Between 25 and 33 percent of people with these chronic medical conditions also struggle with depression. Whenever something happens that we feel we do not have control over, depression — a sense of helplessness — is a possibility. A vicious cycle begins as depression weakens the resolve for coping with physical symptoms. In turn, this creates a greater sense of despair. In fact, depression can triple the risk of nonadherence to medical treatment.
What can be done?
Primary care physicians need to screen their patients and provide information for medicine and psychotherapy. A 2007 survey of primary care doctors found that:
- 78 percent believed in a mind-body connection.
- 85 percent thought understanding the mind-body connection helped them in their diagnosis.
- 93 percent thought this understanding helped them manage their patients’ illness.
- 84 percent saw the need to educate primary care doctors on the mind-body connection.
But the most essential piece of information is this: 62 percent of the patients who received a prescription for depression treatment had discussed the possibility of a mind-body connection with their primary care doctor. In other words: They spoke up. If you are coping with a chronic illness, talk to your primary care doctor. There is a good chance he or she will listen and help.

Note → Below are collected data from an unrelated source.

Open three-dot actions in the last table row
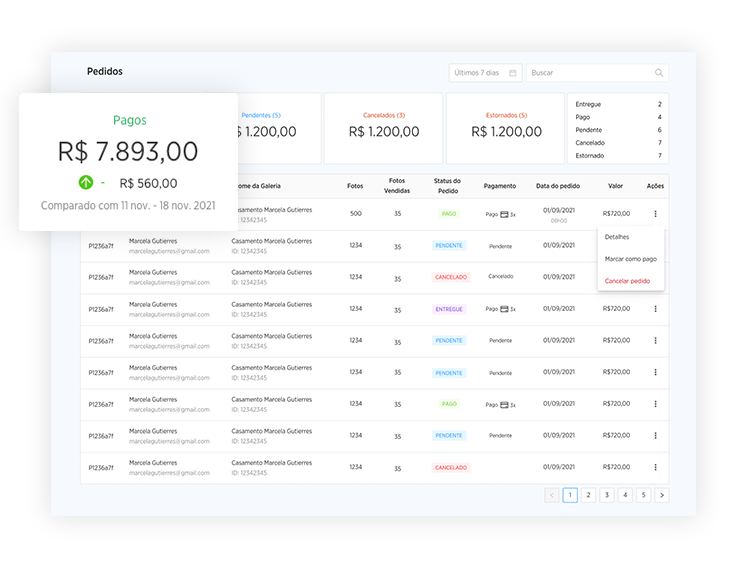 [x=655, y=467]
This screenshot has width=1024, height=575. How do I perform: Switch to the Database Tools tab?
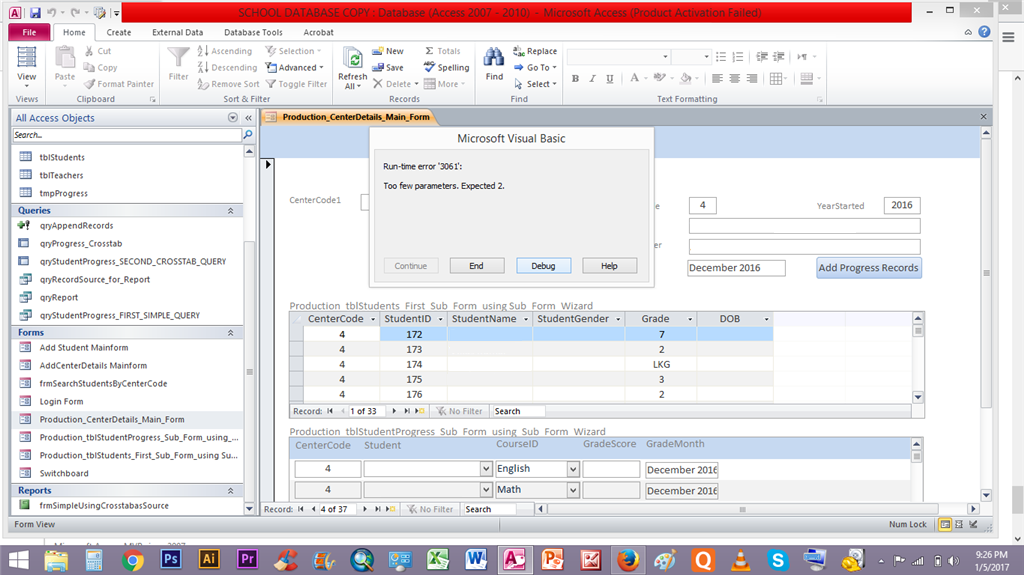(x=253, y=32)
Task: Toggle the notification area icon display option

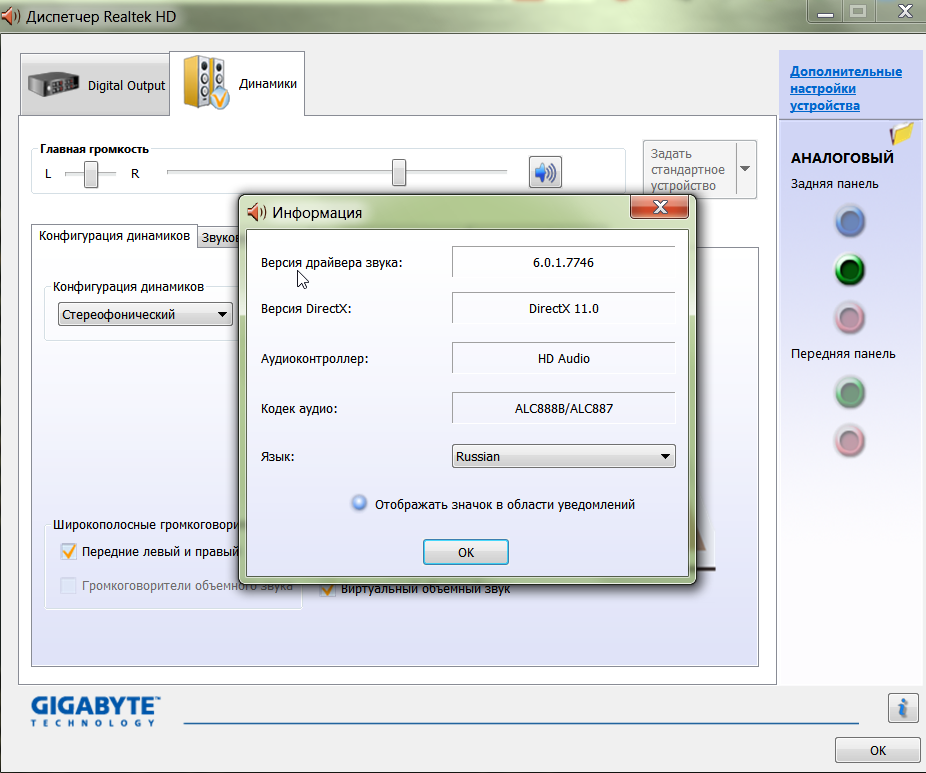Action: [x=360, y=504]
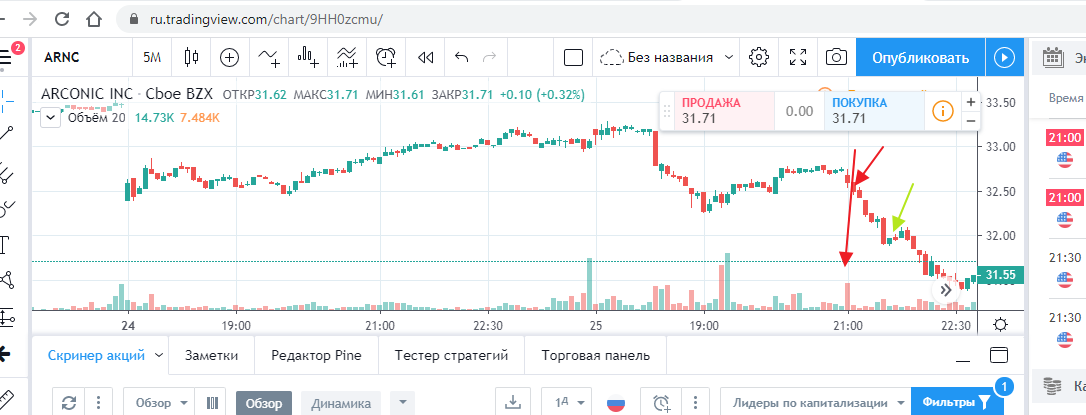Switch to the Редактор Pine tab
Viewport: 1086px width, 415px height.
316,355
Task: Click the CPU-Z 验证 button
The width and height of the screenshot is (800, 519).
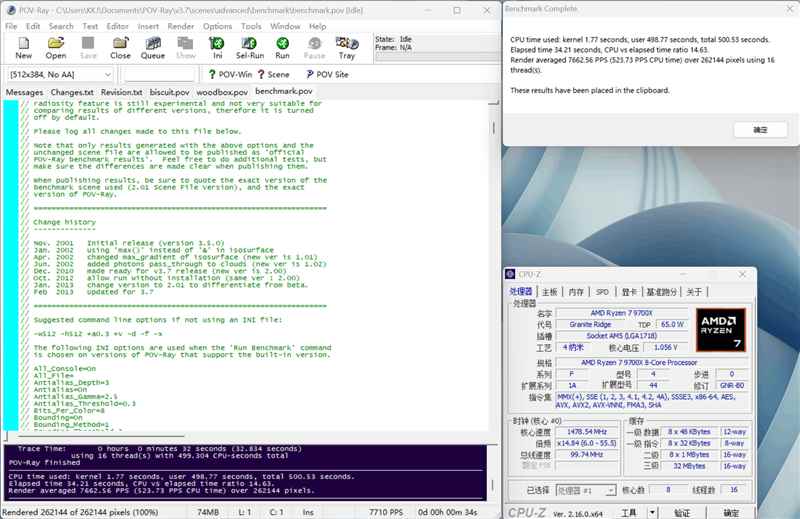Action: [680, 513]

The ultimate key for coping with chronic illness, however, is resilience. Here are some suggestions:
- Stay connected with family, friends and support groups. Our wellbeing is tied to who we spend time with. PsychCentral’s online support community has over 160 forums for support. Your local hospital likely has a list of support groups in your town.
- Consider psychotherapy. Psychotherapists can provide not only personal therapy for coping, but may also be resources for group and family therapy. And, as the Course in Miracles suggests about the importance of psychotherapy “… only the mind can be healed.” Having a psychotherapist to help in the healing process can aid in the mind-body healing process.

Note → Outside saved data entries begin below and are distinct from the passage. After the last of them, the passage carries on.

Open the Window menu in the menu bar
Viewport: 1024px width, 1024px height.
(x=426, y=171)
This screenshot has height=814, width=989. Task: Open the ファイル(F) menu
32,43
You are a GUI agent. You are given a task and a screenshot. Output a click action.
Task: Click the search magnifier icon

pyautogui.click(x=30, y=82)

- Take care of yourself. Rest, exercise (if your physical limitations allow it), eat a proper diet, and have fun. Don’t let yourself go. A positive outlook is easier to maintain when you are immersed in self-care.

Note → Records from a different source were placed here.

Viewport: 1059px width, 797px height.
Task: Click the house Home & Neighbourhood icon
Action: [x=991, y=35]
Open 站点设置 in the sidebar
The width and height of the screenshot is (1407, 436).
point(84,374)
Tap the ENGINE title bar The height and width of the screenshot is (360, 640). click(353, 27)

- Practice the principles of positive psychology, particularly those associated with acknowledging gratitude, counting your blessings, and resilience. Here are ten ways to build your resilience from the American Psychological Association.
- Maintain your daily routines. They provide a sense of stability when coping with the demands of illness.
- Nourish your spirituality. Engage in yoga, meditation, prayer or any creative endeavor you are drawn to.
And if you want to nurture those who are ill and are so inclined you may want to pray. While the jury is still out on the efficacy of prayer, there is at least some evidence that prayers can heal. While there are many vehicles and styles of prayer, simply praying for what you would want if you had the illness will do.
What will next year’s World Mental Health Day topic be? I don’t know, but the WHO last month released a report on mental health and development. The CEO of WFMH, Vijay Ganju, said:
“The bottom line is that there is no health without mental health, and there is no development without health and mental health.”
Where will I be this year on World Mental Health Day? In Auckland, New Zealand. Rethink Theatre Challenge has an international competition to raise awareness on mental health issues. They sponsored an international playwriting contest for one-act plays for inclusion in their show. I am attending the event and will report back on their offerings.
The sciences, the arts, medicine, governments, families, friends and patients are on the move.
The Great Push is on.
This blog post is dedicated to my college roommate and life long friend, Roy. His amazingly positive attitude, use of complementary and mainstream healing methods, and sustained positive approach to coping with cancer is an ongoing inspiration. He is my role model for resilience.